Expansions of Medicare to income thresholds well above poverty in some states, or expanding the State Children’s Health Insurance Program (SCHIP) to families of children well above the poverty line would do much less to solve the problem of the uninsured than simply ensuring that decent public coverage is readily available to all people who are truly poor.

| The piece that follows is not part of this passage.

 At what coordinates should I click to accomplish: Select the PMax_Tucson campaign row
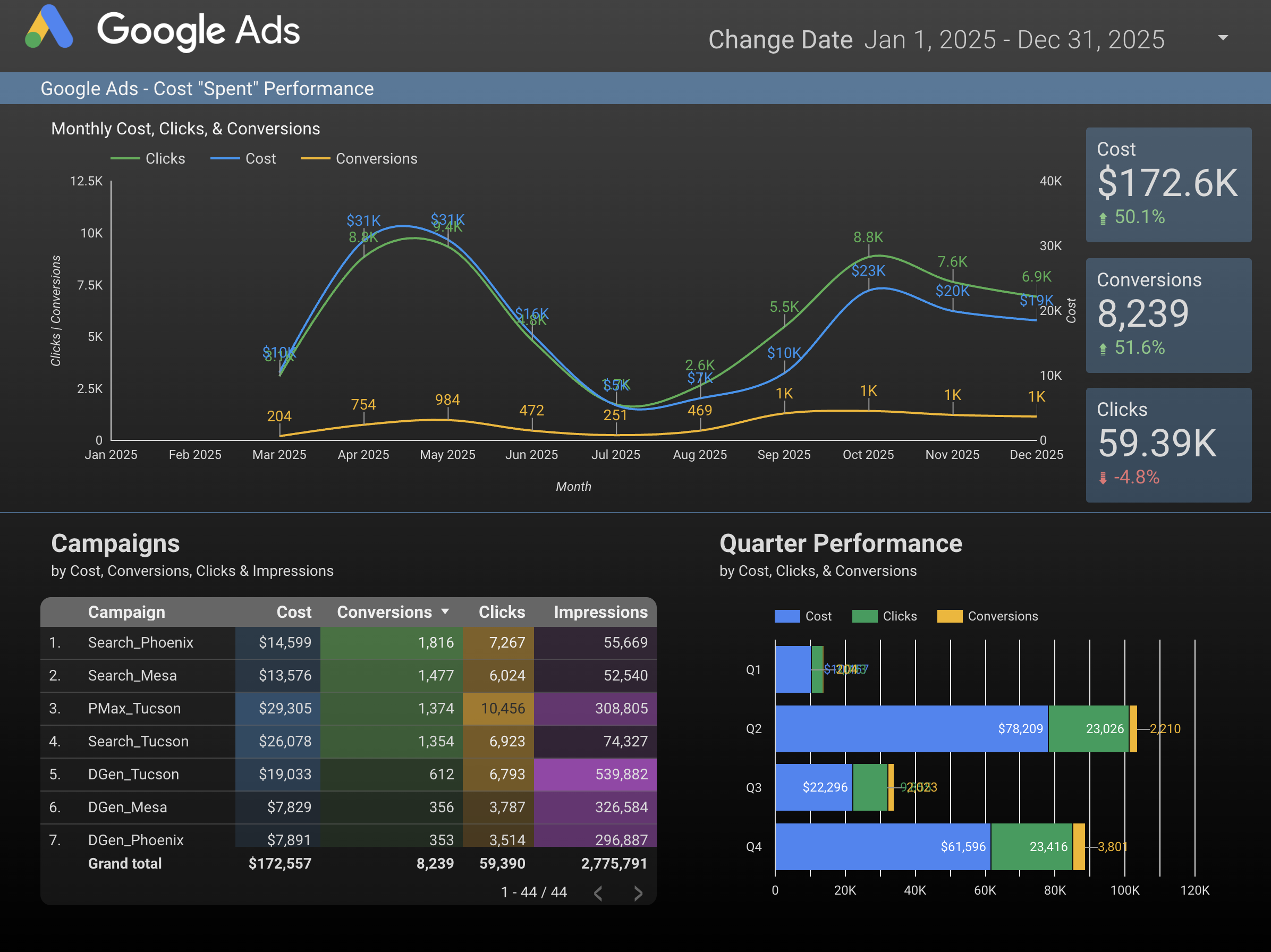134,708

Medicare "Buy In" Proposals for People Under Age 65:  For several years, Presidential candidates have proposed allowing people to “buy in” to the Medicare program prior to the usual eligibility age of 65.  Medicare would charge a premium designed to coverage all or most of the cost.

 

Health expenditures go up with age.  Medicare buy-in proposals are popular because, in the absence of more widespread purchasing pools for employees of small business and early retirees, people over 55 but not yet eligible for Medicare face the highest premiums. 

 

However, this sort of program would certainly experience what economists call “adverse selection.”  Whatever rate Medicare charges, people who couldn’t get less expensive coverage elsewhere would enroll in Medicare, and people who could get cheaper coverage on the open market would just do that instead.  Therefore, Medicare would enroll people whose costs to insure exceeded whatever price it charged, and would not enroll people whose health costs were lower than that price.  Medicare would lose no matter what, and its costs would increase.

 

Some Medicare “buy-in” proposals claim to cost nothing over long periods of time, or be “budget neutral” in the long run, because they would force enrollees in the buy-in program to pay the government back for the cost of adverse selection, either determined individually or collectively among all the buy-in participants.  That is pretty far fetched.  Not only would it be difficult to calculate an accurate amount to pay back, the political likelihood of the government collecting more from people because they happened to be very sick is not high.  Politicians would reject the pay back provisions as soon as Medicare attempted to collect.

 

Medicare “buy-in” proposals are not free or budget neutral, under any realistic set of expectations.